Once again in high gear, this ad hoc group, with its indomitable spirit, moved ahead to deal with the city’s concerns. Renie Smith, good with people and knowledgeable about her community, served as secretary of the new organization.
She envisioned an annual fundraiser in the form of magical garden parties—Summer Solstice parties—in ten different parts of her eclectic community to inform the residents about the formation of a club where all Cleveland Heights and University Heights youth could gather. As secretary, Renie took voluminous minutes of the progress of the ambitious project. As community liaison, she wrote hundreds of letters asking for support from people outside the Heights community.

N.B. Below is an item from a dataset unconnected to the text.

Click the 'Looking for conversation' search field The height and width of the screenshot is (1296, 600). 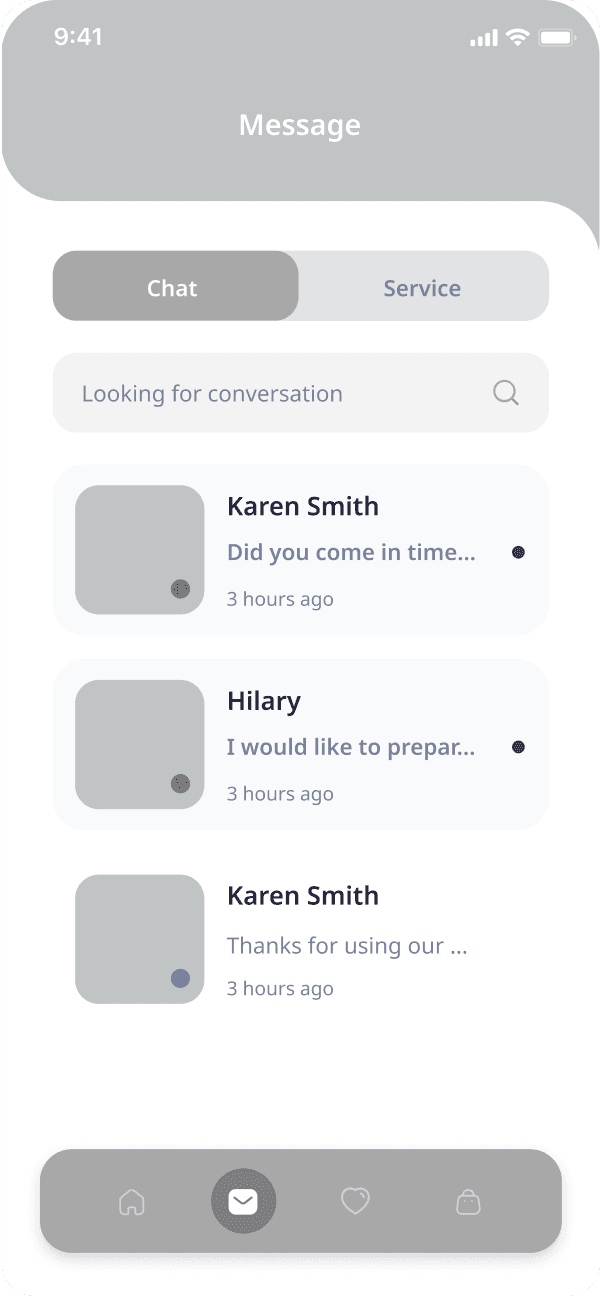point(250,392)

At the same time, Bob Matthias was managing the entire building renovation in 2006, and Louisa Matthias, a seasoned math teacher, tutored kids and willingly did anything that needed doing to move the project forward.
Dave Smith, a successful businessman and treasurer for the committee, headed the team that handled every financial aspect: fundraising, managing the balance sheet, sending out massive mailings for donations from a staggeringly long mailing list he compiled, and writing individual thank you notes.
Board members and community luminaries, such as Jimmy O’Neill, passionate HYC supporter and Heights restaurateur, worked tirelessly to reach their goal of renovating the church building to suit HYC’s needs.
Dave Smith said, “The reward is the giving. It’s made us better people—it’s filled up my retirement.”
In 2007, the doors of the Heights Youth Club opened to all Cleveland Heights-University Heights kids—with Roscoe Morgan, the club’s executive director, standing and smiling at the new entrance welcoming eager children and teens. The year was 2007.
HYC, located at 2065 Lee Road, close to the high school, now offers after-school programs for students in grades one through 12. At 2:30 p.m. on school days, 70–90 club members bury themselves in homework during Power Hour, and receive help from the tutors standing by.
Mary Krogness
Mary Krogness is an author and longtime resident of Cleveland Heights. She now resides in Cleveland.